We very much welcome the establishment of your Committee. We do
believe that your Committee will enable Parliament better to address
the Human Rights Act implications of legislation going through
the House in the future. We think that the way to proceed and
on which you have set out a series of questions is the right way
to proceed. I am not a lawyer and many of you are distinguished
lawyers, so in some cases I hope I will be excused if I simply
respond from the brief which I have on detailed legal matters,
but I will endeavour to be as clear as I can in answers to your
Chairman: Thank you very much. You have
already had indications of the parts of the Bill that we particularly
wish to raise with you and Members will obviously raise points
that occur to them as we try to go through the Bill in a sequential
fashion. First of all, Lord Lester.
Lord Lester of Herne Hill
2. Thank you very much. I would like to ask,
if I may, about the provisions prohibiting alcohol in designated
public places. In the Home Office memorandum you very helpfully
set out the policy reasons for introducing these measures in paragraphs
six and seven. Taking those as given and showing an important
general and pressing need, what I would like to ask about is really
the Human Rights standards against which one is measuring this.

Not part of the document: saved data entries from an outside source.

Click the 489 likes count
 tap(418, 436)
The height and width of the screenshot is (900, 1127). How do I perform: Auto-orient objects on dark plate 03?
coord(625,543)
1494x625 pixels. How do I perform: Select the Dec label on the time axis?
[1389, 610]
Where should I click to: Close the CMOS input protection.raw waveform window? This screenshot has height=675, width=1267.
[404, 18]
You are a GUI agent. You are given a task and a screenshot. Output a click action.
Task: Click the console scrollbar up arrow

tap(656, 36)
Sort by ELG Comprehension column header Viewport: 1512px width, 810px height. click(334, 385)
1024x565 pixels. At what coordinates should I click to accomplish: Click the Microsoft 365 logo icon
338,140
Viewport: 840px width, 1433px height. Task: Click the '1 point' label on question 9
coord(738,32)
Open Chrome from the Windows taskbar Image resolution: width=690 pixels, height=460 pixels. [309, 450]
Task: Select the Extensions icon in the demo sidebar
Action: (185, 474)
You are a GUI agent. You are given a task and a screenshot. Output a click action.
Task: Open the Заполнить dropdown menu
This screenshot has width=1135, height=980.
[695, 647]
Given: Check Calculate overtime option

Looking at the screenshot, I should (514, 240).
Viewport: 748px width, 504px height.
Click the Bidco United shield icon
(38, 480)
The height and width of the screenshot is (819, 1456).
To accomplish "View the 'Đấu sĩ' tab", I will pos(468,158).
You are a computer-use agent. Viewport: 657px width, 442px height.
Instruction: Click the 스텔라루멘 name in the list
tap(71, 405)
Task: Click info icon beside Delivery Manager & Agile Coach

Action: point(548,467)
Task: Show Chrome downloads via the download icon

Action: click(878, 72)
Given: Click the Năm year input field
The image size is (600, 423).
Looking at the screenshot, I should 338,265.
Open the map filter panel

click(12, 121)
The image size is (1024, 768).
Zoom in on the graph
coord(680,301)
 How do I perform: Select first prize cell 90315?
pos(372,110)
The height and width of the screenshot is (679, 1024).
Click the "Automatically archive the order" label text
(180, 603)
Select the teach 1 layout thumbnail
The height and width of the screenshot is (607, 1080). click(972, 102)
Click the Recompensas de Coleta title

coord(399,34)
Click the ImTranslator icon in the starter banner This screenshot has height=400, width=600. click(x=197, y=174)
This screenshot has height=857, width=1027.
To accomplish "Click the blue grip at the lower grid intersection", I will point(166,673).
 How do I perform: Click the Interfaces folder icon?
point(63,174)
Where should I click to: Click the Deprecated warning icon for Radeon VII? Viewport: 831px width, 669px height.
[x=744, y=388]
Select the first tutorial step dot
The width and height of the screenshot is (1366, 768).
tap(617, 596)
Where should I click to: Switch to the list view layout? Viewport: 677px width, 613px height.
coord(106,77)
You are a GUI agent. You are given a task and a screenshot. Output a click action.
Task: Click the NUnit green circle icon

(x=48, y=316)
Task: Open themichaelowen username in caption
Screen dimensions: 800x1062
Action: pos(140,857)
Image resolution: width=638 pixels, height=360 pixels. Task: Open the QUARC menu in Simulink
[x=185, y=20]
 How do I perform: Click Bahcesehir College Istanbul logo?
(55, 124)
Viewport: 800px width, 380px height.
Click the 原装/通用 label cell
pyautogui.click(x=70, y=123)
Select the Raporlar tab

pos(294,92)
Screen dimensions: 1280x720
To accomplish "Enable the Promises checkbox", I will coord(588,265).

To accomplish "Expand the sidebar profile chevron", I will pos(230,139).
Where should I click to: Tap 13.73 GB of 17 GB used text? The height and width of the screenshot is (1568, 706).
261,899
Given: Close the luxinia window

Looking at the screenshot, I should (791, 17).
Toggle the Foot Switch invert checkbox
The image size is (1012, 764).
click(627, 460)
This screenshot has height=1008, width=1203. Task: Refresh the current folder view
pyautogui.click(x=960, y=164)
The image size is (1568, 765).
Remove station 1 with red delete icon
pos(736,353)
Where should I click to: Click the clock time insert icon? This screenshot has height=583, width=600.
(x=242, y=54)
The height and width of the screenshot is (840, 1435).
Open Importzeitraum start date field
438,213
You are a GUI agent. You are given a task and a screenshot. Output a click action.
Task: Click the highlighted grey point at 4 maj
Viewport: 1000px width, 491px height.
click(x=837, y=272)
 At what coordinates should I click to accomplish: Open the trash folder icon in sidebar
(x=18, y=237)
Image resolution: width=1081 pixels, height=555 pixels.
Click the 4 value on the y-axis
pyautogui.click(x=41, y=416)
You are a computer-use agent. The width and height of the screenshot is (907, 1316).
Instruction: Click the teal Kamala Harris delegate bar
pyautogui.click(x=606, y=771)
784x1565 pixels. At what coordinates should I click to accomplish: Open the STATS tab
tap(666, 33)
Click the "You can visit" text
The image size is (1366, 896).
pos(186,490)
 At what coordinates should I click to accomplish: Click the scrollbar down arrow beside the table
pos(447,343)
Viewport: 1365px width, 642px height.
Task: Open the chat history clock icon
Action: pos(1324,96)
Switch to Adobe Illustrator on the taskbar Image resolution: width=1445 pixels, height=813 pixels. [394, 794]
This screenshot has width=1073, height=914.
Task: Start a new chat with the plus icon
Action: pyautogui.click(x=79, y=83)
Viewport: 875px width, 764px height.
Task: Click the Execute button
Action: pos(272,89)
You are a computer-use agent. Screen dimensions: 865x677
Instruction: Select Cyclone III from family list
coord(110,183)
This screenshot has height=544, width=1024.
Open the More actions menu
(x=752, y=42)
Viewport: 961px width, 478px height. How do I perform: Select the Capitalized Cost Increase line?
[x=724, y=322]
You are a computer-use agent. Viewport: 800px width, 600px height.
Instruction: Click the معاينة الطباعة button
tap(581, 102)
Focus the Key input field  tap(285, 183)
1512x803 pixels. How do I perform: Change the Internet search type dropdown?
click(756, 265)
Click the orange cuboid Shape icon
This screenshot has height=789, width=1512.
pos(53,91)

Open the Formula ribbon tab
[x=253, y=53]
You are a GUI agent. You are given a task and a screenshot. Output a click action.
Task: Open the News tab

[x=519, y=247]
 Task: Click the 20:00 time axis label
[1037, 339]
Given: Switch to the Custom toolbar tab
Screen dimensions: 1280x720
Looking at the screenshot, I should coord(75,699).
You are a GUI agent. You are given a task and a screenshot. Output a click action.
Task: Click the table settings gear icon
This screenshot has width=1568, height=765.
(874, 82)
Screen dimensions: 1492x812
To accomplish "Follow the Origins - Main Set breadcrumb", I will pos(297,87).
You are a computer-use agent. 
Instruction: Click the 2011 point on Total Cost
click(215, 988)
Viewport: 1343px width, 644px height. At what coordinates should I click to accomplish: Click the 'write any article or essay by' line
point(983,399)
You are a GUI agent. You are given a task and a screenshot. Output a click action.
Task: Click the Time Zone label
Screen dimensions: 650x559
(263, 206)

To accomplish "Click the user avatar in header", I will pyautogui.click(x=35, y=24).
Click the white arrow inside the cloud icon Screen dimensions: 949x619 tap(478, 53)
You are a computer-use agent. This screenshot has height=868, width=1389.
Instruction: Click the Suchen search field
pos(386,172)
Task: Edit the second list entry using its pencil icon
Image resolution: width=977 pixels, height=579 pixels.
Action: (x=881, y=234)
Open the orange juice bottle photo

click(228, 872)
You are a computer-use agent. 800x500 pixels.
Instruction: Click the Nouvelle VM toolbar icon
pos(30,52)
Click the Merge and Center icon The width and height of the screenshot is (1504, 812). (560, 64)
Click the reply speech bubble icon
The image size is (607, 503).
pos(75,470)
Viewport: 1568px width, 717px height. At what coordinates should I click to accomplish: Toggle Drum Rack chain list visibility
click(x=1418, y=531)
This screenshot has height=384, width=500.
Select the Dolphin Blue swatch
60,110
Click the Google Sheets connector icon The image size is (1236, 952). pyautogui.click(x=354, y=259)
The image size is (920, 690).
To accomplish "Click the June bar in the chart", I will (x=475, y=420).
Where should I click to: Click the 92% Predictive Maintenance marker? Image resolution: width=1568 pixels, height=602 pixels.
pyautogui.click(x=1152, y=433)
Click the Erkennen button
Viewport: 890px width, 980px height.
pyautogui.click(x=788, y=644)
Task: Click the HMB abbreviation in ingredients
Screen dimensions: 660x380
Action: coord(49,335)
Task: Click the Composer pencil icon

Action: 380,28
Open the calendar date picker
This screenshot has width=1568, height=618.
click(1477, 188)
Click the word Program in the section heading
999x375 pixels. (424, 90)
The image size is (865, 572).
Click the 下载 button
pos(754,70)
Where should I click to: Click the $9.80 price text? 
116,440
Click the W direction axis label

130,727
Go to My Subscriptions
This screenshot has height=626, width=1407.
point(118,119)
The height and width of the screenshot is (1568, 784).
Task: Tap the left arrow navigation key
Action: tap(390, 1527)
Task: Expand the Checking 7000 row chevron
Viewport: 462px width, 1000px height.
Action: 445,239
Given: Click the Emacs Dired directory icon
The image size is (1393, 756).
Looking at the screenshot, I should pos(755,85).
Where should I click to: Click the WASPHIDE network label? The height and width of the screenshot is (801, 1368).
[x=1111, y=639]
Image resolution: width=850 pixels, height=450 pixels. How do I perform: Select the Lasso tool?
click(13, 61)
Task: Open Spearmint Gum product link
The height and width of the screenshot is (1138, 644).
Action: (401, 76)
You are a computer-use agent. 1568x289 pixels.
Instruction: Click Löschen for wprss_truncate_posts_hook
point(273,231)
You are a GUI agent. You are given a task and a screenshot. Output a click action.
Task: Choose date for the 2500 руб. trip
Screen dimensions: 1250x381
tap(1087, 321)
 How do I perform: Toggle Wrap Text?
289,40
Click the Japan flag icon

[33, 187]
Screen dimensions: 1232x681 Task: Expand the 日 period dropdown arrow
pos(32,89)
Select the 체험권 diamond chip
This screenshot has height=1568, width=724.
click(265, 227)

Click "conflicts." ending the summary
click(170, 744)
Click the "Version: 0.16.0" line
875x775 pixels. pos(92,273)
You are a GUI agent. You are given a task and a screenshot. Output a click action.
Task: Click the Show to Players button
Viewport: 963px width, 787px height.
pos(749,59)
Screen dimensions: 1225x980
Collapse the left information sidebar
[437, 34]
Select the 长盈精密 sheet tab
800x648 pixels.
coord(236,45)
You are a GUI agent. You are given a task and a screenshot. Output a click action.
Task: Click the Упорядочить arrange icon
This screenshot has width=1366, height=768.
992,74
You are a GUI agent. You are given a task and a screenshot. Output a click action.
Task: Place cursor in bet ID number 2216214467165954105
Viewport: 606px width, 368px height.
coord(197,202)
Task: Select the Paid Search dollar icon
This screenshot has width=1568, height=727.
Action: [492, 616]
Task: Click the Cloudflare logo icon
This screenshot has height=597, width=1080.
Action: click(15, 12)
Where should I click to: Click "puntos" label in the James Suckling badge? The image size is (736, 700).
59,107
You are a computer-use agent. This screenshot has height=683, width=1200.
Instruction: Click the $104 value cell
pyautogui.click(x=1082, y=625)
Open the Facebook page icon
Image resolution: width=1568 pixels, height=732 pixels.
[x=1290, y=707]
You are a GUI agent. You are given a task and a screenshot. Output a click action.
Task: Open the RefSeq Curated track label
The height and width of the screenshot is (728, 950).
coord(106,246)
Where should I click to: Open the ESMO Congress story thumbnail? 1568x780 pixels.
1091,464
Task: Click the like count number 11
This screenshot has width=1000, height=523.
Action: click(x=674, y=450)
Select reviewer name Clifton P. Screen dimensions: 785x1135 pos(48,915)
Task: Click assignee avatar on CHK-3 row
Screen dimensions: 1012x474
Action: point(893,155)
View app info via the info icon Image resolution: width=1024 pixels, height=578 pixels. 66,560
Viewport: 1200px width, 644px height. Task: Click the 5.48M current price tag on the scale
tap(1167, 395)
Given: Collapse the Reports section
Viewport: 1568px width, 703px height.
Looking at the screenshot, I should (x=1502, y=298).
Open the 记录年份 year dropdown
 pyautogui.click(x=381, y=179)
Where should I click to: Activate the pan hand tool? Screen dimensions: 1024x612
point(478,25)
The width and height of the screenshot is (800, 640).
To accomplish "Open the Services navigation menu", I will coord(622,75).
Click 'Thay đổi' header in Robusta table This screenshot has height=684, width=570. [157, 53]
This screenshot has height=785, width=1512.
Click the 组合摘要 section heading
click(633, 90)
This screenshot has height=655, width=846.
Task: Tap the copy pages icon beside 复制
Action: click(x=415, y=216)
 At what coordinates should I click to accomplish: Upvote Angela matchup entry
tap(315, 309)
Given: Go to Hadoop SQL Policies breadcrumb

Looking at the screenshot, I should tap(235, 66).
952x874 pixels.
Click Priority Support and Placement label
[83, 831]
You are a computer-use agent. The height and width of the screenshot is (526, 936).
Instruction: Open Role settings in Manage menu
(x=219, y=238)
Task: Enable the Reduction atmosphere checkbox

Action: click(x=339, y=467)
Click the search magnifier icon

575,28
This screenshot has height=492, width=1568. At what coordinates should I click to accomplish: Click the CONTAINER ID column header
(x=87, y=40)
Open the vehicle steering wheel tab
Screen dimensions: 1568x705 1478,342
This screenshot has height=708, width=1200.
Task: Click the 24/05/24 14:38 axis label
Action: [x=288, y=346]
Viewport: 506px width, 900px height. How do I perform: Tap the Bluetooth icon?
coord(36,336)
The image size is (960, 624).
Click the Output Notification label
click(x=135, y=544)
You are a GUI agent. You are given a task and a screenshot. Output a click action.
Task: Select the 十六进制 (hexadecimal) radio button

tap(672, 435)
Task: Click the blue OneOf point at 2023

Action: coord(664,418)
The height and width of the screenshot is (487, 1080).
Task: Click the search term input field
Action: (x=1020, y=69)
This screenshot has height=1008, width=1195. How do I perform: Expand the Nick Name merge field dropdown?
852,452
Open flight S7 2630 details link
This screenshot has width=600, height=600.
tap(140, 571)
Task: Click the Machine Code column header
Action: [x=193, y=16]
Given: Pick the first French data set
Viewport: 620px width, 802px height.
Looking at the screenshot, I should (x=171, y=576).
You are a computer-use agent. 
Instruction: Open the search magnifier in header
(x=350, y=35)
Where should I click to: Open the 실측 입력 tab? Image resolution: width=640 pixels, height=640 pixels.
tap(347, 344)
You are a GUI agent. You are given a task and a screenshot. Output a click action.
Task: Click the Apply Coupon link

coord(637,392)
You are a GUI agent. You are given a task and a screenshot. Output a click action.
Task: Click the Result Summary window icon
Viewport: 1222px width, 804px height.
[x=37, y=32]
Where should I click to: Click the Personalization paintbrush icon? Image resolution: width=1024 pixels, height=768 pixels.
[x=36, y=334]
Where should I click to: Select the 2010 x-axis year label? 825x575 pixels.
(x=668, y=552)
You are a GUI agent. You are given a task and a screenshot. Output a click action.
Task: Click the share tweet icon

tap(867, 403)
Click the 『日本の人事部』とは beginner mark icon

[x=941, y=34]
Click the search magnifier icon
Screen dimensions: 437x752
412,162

I want to do it in a way that is, as far as possible, accessible
to the wider world, so I will try not to sound like a lawyer.
I am really seeking confirmation about this because it is not
clear from your memorandum and I want to see that it is common
ground. As I understand it the two main standards or criteria
that we should be concerned about, leaving aside the questions
of policy, are, first of all, legal certainty, reasonable legal
certainty, in other words is the way in which the public places
are defined sufficiently reasonably certain to satisfy that standard
and, secondly, the test of pressing social need, proportionality
and necessity, and let us just call that proportionality for the
sake of argument. If I can ask a general question first of all.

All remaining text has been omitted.